Passage shown.

Question

A Hemophiliac man marries a normal woman. Their offsprings will be?

Answer 1

Hemophilia is a sex-linked recessive disorder. The defective gene for this trait is located in the X-chromosome. This is a disease which causes failure of coagulation of blood due to defective blood protein factors present.

Complete answer:
Now since hemophilia is an X-linked recessive disease, the females who possess two XX chromosomes, can have a defective X chromosome for this trait yet exhibit normal phenotypes, i.e., they can become carrier (or heterozygous). But the males have only one X chromosome and so, if a male progeny inherits a defective X chromosome, then he is bound to become hemophilic. These types of hemophilia males often die before attaining maturity. Hemophilia females (homozygous for the defective trait) are also rare since the mother of such a child needs to be at least a carrier and the father should be hemophilic (unviable in the later stage of life).
Now, this means a normal female can be a carrier for this disease.
Thus, there are two possibilities while determining the nature of the offspring:
1. A hemophiliac man marries a normal woman who is phenotypically normal but is a carrier (heterozygous for the trait).
2. A hemophiliac man marries a normal woman (who does not carry any defective trait for the disease).
Thus, we shall discuss both the possibilities one by one.

Set of tasks.
#1 Decide whether each statement below agrees with the passage on hemophilia, answering yes or no and quoting the words of the passage that settle it: (a) the defective gene for hemophilia sits on the X chromosome; (b) hemophilia females are common; (c) a male who inherits a defective X chromosome can still have a normal phenotype.
#2 Write the next part of the passage on hemophilia, picking up right after its last sentence.

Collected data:
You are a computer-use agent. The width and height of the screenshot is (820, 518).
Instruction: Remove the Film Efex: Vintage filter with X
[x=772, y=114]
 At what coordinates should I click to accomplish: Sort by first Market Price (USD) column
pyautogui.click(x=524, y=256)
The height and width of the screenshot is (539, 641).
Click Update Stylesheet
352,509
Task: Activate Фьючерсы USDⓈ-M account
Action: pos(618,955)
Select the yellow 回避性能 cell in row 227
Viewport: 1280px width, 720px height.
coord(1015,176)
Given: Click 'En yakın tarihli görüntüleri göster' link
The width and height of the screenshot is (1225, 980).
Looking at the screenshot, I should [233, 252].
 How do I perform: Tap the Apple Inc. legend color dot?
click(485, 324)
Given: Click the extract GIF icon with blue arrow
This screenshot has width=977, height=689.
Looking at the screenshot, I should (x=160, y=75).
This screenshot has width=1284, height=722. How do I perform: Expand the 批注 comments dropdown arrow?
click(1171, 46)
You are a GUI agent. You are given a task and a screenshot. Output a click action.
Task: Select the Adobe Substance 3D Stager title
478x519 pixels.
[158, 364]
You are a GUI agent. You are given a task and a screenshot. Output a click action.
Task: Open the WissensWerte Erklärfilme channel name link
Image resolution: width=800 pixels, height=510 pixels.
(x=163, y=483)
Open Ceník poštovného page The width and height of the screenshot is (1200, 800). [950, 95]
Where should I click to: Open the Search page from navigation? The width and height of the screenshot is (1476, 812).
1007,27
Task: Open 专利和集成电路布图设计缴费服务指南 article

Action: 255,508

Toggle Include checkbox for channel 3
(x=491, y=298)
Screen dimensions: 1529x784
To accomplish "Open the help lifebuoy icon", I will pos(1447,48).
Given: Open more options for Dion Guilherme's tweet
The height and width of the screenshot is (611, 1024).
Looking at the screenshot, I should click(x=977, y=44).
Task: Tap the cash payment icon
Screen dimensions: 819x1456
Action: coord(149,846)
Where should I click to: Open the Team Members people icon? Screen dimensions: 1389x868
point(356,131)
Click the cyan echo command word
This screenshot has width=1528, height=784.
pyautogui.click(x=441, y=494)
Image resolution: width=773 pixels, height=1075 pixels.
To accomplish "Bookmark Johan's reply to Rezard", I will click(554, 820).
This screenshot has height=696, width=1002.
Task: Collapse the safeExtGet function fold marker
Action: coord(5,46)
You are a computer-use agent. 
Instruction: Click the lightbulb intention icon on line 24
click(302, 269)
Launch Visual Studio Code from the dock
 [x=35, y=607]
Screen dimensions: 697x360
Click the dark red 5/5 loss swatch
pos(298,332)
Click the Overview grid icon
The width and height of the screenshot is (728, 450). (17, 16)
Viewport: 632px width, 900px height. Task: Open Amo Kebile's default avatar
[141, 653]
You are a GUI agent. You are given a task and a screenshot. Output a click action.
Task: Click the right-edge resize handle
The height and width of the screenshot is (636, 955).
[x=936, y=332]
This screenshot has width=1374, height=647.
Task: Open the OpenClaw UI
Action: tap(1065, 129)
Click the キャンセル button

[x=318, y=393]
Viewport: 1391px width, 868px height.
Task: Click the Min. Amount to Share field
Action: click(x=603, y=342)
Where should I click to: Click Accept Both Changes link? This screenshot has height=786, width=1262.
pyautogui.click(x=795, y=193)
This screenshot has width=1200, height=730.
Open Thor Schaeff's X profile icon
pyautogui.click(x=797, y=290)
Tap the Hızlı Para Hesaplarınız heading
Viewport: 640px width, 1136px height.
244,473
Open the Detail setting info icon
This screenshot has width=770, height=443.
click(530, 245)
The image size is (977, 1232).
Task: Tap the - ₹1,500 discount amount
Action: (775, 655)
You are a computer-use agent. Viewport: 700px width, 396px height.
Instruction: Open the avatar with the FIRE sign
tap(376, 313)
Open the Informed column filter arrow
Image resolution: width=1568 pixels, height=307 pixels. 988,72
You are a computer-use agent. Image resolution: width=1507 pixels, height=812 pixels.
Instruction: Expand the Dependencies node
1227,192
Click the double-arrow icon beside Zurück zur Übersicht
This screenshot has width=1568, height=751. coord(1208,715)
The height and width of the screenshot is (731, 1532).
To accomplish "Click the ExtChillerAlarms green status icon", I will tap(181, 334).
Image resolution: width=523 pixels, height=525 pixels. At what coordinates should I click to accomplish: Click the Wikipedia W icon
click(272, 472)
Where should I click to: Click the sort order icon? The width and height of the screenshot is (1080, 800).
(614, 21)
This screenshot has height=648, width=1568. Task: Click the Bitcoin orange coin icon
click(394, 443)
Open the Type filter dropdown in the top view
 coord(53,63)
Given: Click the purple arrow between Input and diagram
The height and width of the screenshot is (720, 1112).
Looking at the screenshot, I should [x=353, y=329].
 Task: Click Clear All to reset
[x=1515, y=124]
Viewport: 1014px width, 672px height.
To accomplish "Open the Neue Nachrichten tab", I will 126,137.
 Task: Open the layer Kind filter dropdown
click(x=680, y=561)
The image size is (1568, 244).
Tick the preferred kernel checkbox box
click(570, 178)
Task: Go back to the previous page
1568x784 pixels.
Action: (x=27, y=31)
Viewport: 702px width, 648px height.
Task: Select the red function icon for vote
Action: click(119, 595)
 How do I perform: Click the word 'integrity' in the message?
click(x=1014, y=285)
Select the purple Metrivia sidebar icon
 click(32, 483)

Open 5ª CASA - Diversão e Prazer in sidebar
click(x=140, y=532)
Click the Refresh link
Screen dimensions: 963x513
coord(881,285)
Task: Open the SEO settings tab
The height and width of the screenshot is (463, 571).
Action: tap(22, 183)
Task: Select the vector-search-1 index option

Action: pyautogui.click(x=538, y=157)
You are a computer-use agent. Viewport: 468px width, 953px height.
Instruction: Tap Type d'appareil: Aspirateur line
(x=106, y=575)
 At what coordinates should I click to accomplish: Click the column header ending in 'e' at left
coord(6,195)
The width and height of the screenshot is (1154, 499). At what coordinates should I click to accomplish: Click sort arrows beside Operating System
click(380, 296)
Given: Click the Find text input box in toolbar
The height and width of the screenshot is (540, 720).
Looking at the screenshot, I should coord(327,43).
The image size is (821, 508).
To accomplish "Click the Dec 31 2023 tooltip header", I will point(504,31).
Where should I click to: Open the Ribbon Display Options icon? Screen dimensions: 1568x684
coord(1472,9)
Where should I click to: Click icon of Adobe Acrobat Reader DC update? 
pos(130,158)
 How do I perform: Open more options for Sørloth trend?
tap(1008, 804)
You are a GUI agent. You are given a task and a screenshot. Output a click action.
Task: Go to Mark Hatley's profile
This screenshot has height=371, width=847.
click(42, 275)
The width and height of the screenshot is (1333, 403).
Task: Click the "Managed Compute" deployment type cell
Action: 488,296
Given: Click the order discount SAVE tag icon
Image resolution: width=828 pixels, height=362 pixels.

Numbered answers.
#1
(a) Yes: "The defective gene for this trait is located in the X-chromosome."
(b) No: "Hemophilia females (homozygous for the defective trait) are also rare"
(c) No: "if a male progeny inherits a defective X chromosome, then he is bound to become hemophilic."

#2
A. A hemophiliac man marries a normal woman who is phenotypically normal but is a carrier (heterozygous for the trait):
Let us consider the defective X chromosome to be Xh and the normal X chromosome to be X.
Therefore, the genotype of the man is (22+XhY) and the genotype of the carrier woman is (22+XXh).
While making the cross, we will only consider the sex chromosomes.
Thus, we draw the Punnett square table:

FEMALE ↓ MALE →	Xh	Y
X	XhX (normal carrier female)	XY (normal male)
Xh	XhXh (hemophilia female)	XhY (hemophilic male)

Thus, we can see that phenotypically, there is 50% chances that the offspring born would be normal and 50% chances that the offspring born would be hemophilic.
And, if we consider genotypically, then 75% of the offspring will bear the defective X chromosomes.
B. A hemophiliac man marries a normal woman (who does not carry any defective trait for the disease):
Here the genotype of the man is (22+XhY) and the genotype of the carrier woman is (22+XX).
Thus, we draw the Punnett square table:

FEMALE ↓ MALE →	Xh	Y
X	XXh (normal carrier female)	XY (normal male)
X	XXh (normal carrier female)	XY (normal male)

Thus, in this case we can see that phenotypically, there is a 0% chance that the offspring born would be hemophilic.
And, if we consider genotypically, then 50% of the offspring will bear the defective X chromosome.
And, one other notable fact is that the males born from this possible couple will never be hemophilic, but the females born will always be the carrier.

Note:
One point to be remembered is that one has to consider both the possibilities while considering cases of a normal female since such a kind of normal female can also be a carrier and a carrier carries the defective trait but does not express it phenotypically.